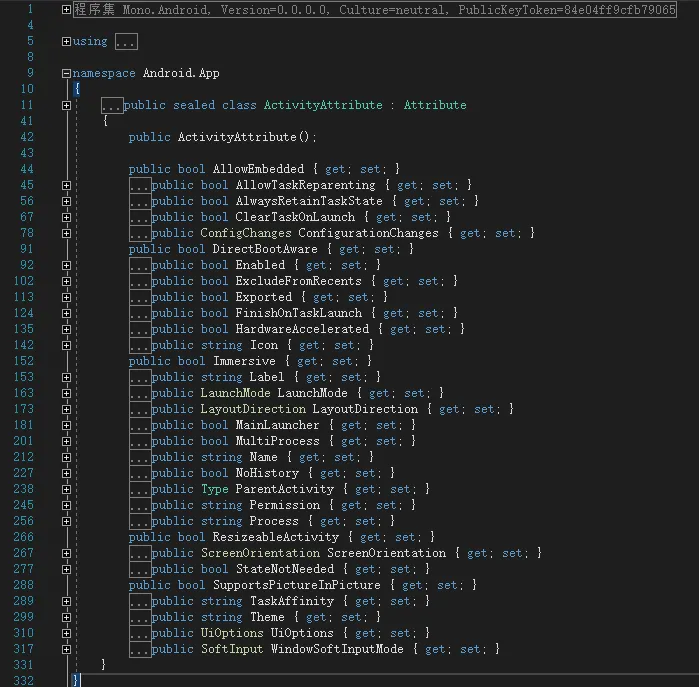Click the Attribute base class name
699x687 pixels.
(435, 105)
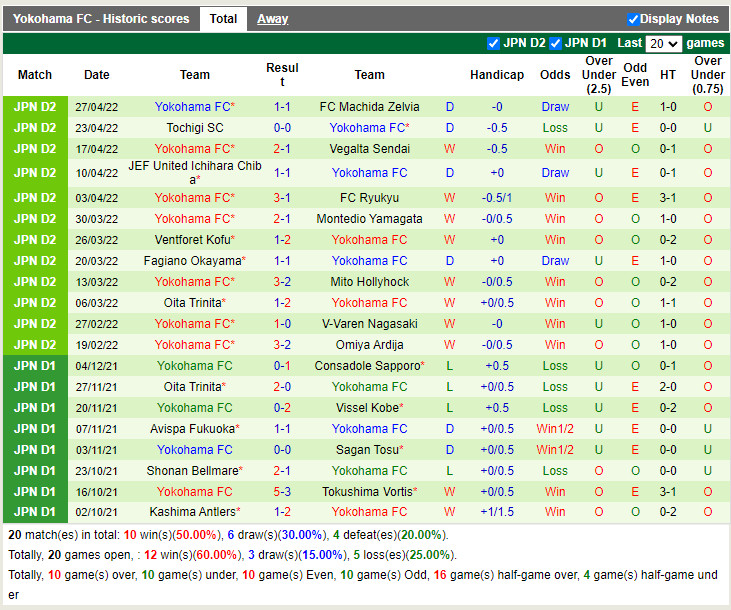Uncheck the JPN D1 league filter

556,43
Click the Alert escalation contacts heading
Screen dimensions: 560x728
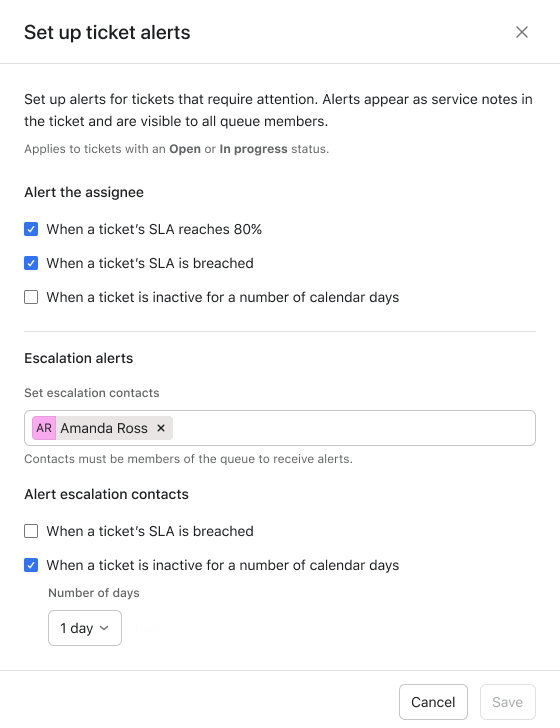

============================================================

* **TASK**
Every line from the one containing "Click the Alert escalation contacts heading" to the final line of the records must be transcribed exactly, both ends included, with the pictures left out.

* **SOLUTION FOR THIS PROBLEM**
Click the Alert escalation contacts heading
Screen dimensions: 560x728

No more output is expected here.